Un point de vue appuyé par Jean-Marie Chastagnol qui, commentant cette même tribune affirme : « Les littéraires n'ont pas seulement la maîtrise du langage et des mots, ils aident les spécialistes des techniques à se faire comprendre, écoutent, traduisent en langage clair ce qu'ils observent à l'intérieur et à l'extérieur de l'entreprise, questionnent les non-dits, proposent de nouveaux points de vue, proposent des expressions pour agréger des intentions partagées jusqu'alors isolées ». Des profils qui ont donc tout autant leur place au sein des entreprises, car après tout : « un matheux ne peut pas comprendre qu'en vendant une voiture, on vend une part de rêve d'irrationnel » comme l’affirme cet autre internaute.

Comment venir à bout de ce phénomène ?

 

Face à tout ceci, il est urgent d’agir. Et recruter de plus en plus de littéraires dans les entreprises comme le préconise Delphine Jouenne, ne saurait suffire.

Conscients de la gravité de ce problème, les Etats et les associations ont décidé de le prendre à bras-le-corps. Ainsi, en France par exemple, le gouvernement a déclaré l’illettrisme comme une cause nationale pour l’année 2013. Cependant, si au niveau national, il demeure assez difficile pour les cadres de trouver des formations de mise à niveau adaptées à leurs profils, celles-ci étant généralement réservées en priorité aux personnes n’ayant pas fait de grandes études, des associations comme B’A’BA qui luttent contre l’illettrisme au sein des grandes entreprises sont les bienvenues.

Paul Bélanger pour sa part affirme qu'avec une formation de deux fois 80 heures, il est parvenu à réactiver les connaissances de base des salariés de l'entreprise qui avait fait appel à ses services. Enfin, le Belge Bernard Fripiat anime des stages d'amélioration de l'orthographe qui visent aussi à dédramatiser la situation de ceux qui n'osent même plus écrire un courriel, de peur de se tromper. 

En  attendant le printemps des littéraires dans les grandes entreprises, nous devrions peut-être nous rappeler avec Paul Bélanger que « La communication est une compétence essentielle.
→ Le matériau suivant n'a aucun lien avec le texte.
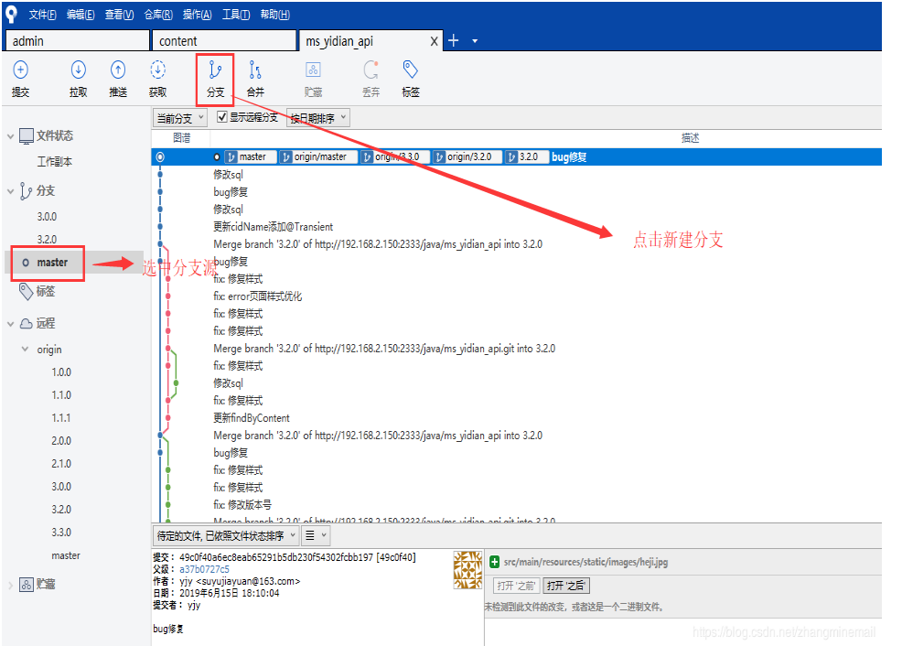Collapse the 远程 section in sidebar
The image size is (902, 646).
(x=11, y=324)
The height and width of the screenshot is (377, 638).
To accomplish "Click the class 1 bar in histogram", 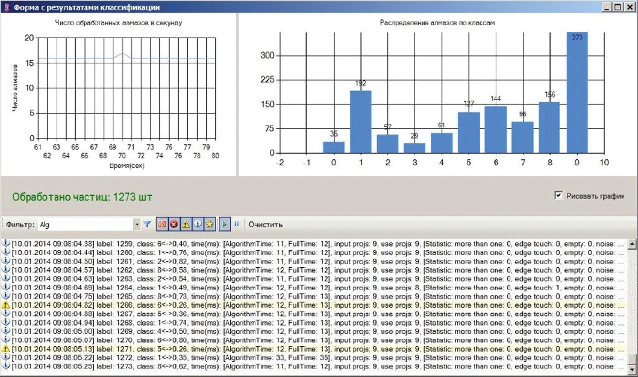I will coord(360,122).
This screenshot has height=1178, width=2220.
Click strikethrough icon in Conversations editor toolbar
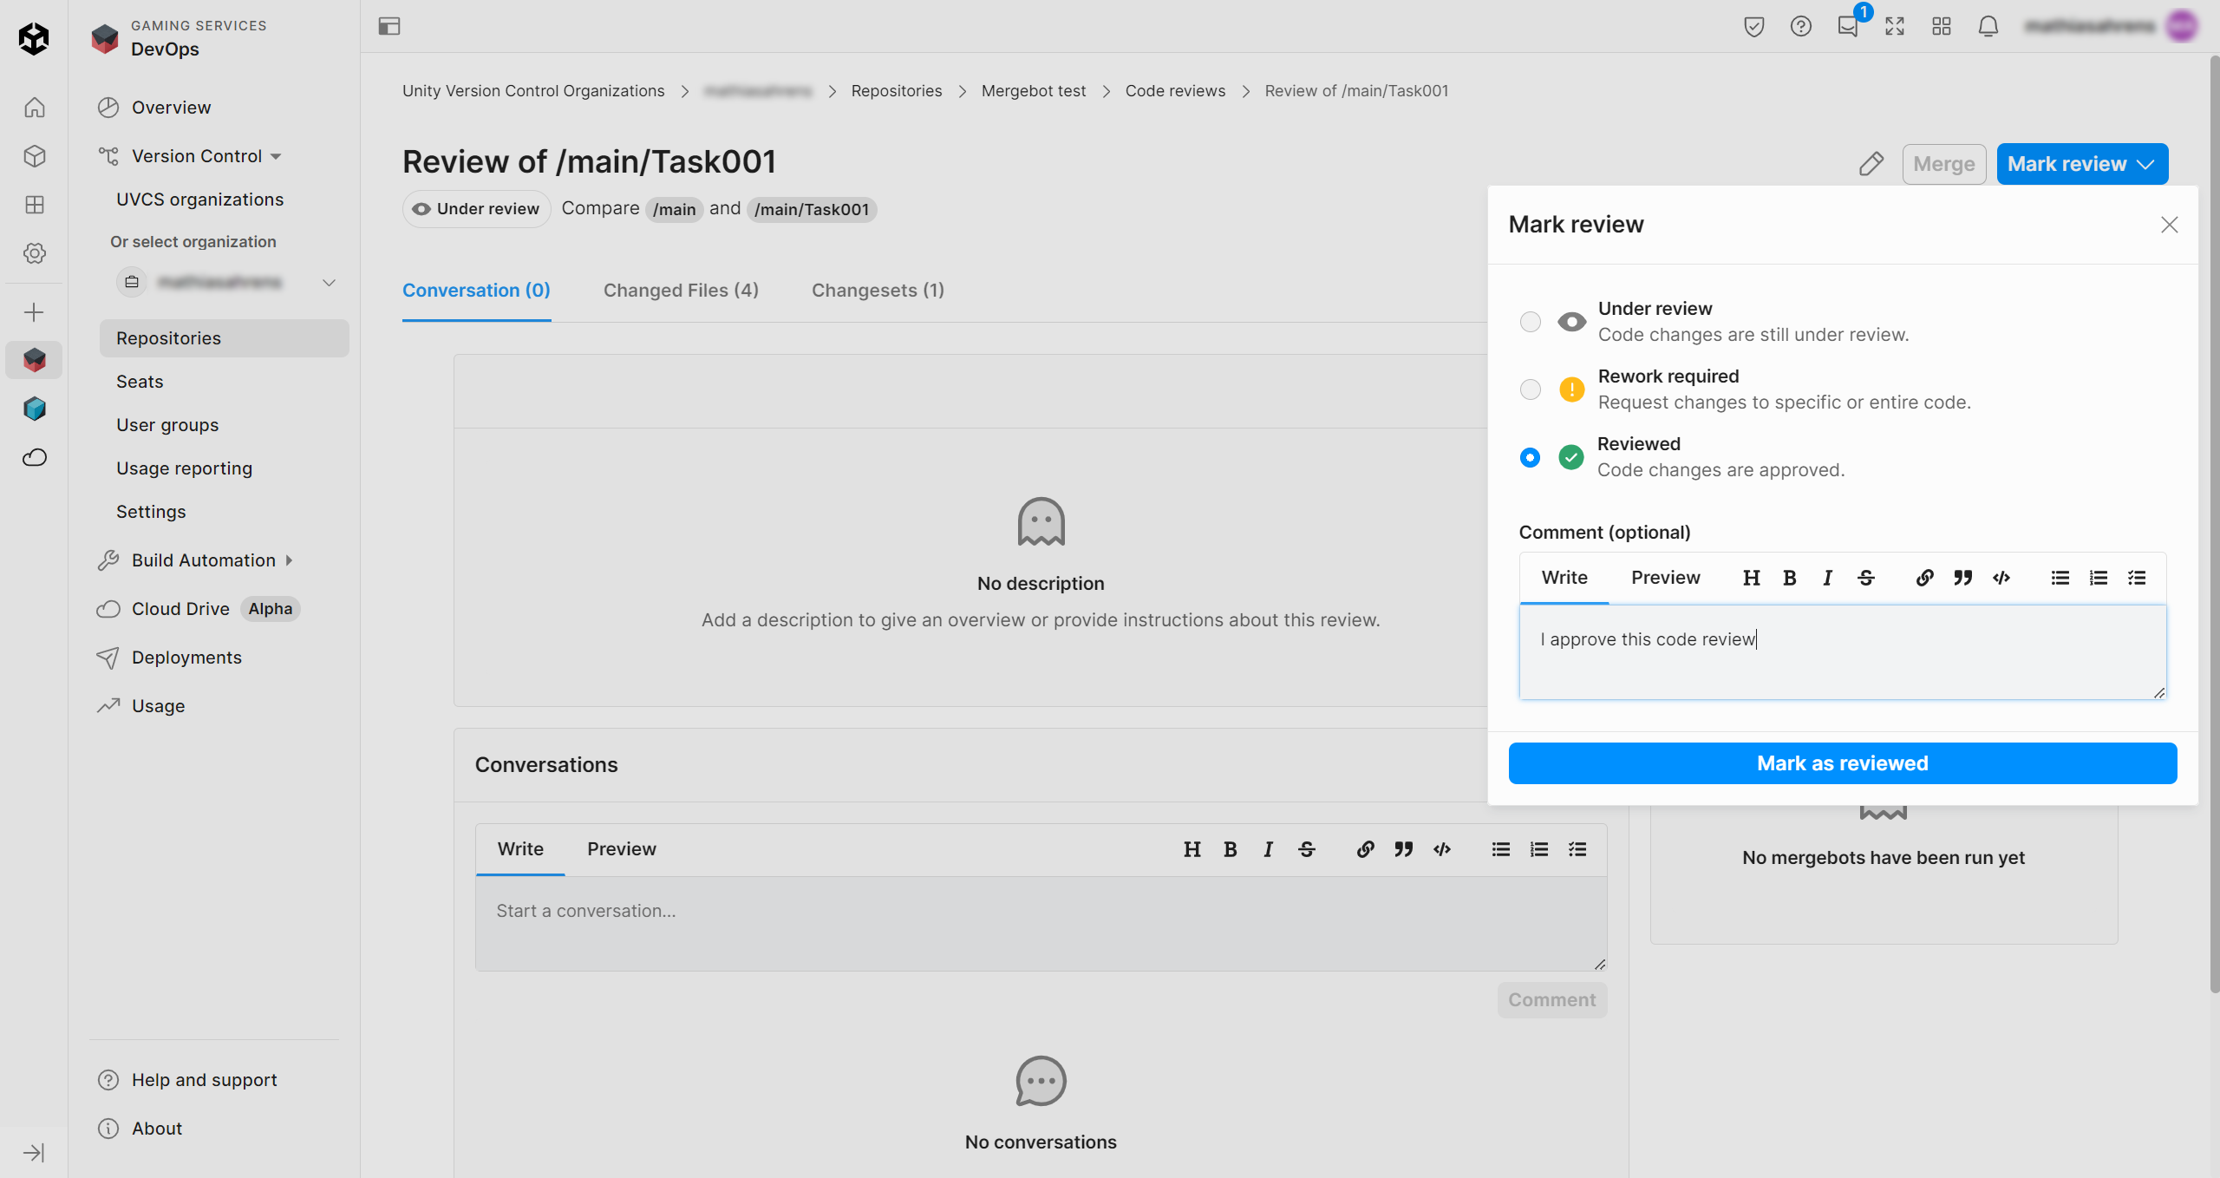click(x=1307, y=849)
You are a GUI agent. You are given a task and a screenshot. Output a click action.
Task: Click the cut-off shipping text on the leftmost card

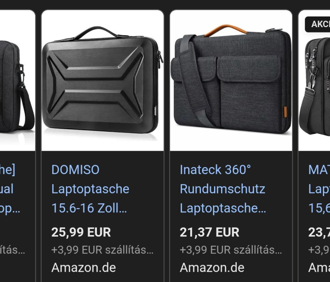(x=12, y=250)

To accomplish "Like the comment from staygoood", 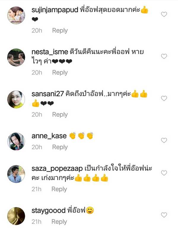I will pyautogui.click(x=164, y=215).
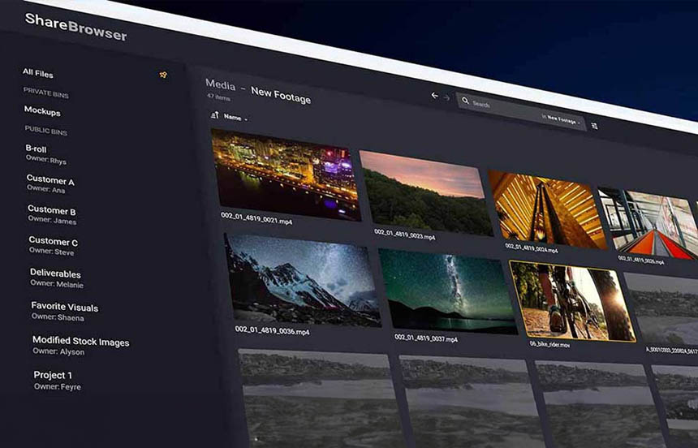Go back using the left arrow
698x448 pixels.
434,95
Elle est liée à notre dignité de citoyens ».  À méditer peut-être.

RÉFÉRENCES :

Radio-Canada.ca | Information, radio, télé, sports, Arts et divertissement. "Dessine-moi un dimanche." 10 mars 2013. http://www.radio-canada.ca/audio-video/pop.shtml#urlMedia=http://www.radio-canada.ca/Medianet/2013/CBF/DessinemoiUnDimanche201303100910_2.asx.

Abdul, Shahzad. "L'illettrisme des cadres, un phénomène méconnu et tabou." Le Monde.fr. 16 février 2013. http://www.lemonde.fr/societe/article/2013/02/16/l-illettrisme-des-cadres-un-phenomene-meconnu-et-tabou_1833722_3224.html.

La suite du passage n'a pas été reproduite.